"You are not pitiful," he had said, yet pitiful, for all that, she knew herself to be. On that breath of sighing wind he swept away from her, far, far away where, as yet, she could not follow. And her dream of personal love swept with it. Some ineffable hint of a divine, impersonal glory she had known went with him from her heart. The personal was too strong in her. It was human love she desired both to give and ask.
Unspoken words flared through her heart and being: "Julian, you have no soul, no human soul. But I will give you one, for I will teach you love——"
He turned upon her like a hurricane of windy fire.
"Soul!" he cried, catching the word out of her naked heart. "Oh, be not caught with that pitiful delusion. It is this idea of soul that binds you hopelessly to selfish ends and broken purposes. This thing you call soul is but the dream of human vanity and egoism. It is worse than love. Both bind you endlessly to limited desires and blind ambitions. They are of children."
He rose, like some pillar of whirling flame and wind, beside her.
"Come out with me," he cried, "come back! You teach me to remember! Our elemental home calls sweetly to us, our elemental service waits. We belong to those vast Powers. They are eternal. They know no binding and they have no death. Their only law is service, that mighty service which builds up the universe. The stars are with us, the nebulæ and the central fires are their throne and altar. The soul you dream of in your little circle is but an idle dream of the Race that ties your feet lest you should fly and soar. The personal has bandaged all your eyes. Nayan, come back with me. You once worked with me there—you, I and Fillery together."
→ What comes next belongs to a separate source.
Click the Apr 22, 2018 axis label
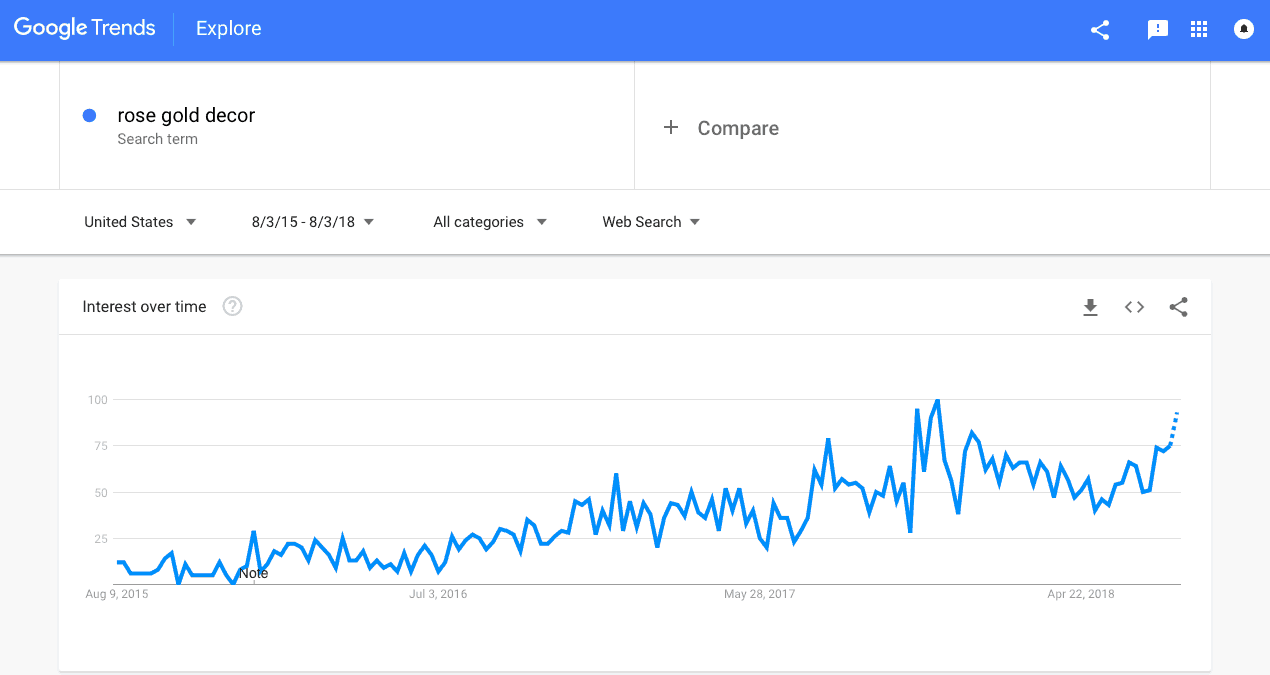The height and width of the screenshot is (675, 1270). coord(1081,593)
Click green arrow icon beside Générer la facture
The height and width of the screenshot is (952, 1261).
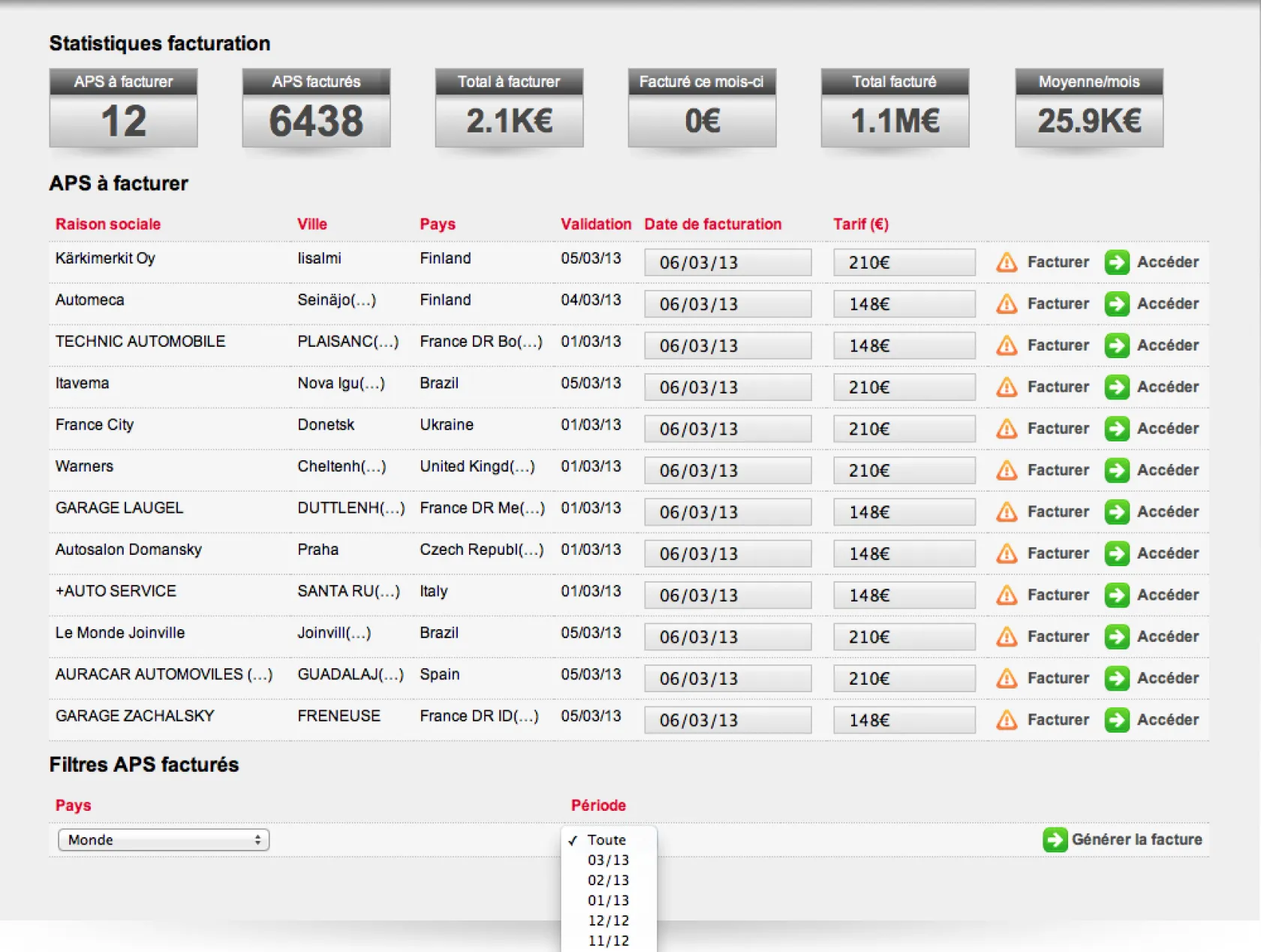coord(1055,839)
His voice, though low, had that which was terrific in it. The volume of its sound appalled her. Its low vibrations shook her heart.
"Soul," she said very softly, courage sure in her, but tears close in her burning eyes, "is my only hope. I live for it. I am ready to die for it. It is my life!"
He gazed at her a moment with a tenderness and sympathy she hardly understood, for their origin lay hidden beyond her comprehension. She knew one thing only—that he looked adorable and glorious, a being brought by the wise powers of life, whatever these might be, into the keeping of her love and care. The mother and the woman merged in her. His redemption lay within her gentle hands, if it lay at the same time upon an altar that was her awful sacrifice.
"Son of wind and fire!" she cried, though emotion made her voice dwindle to a breathless whisper. "You called to my love, yet my love is personal. I have nothing else to give you. Julian, come back! O stay with me. Your wind and fire frighten, for they take you away. Service I know, but your service—O what is it? For it leaves the bed, the hearthstone cold——"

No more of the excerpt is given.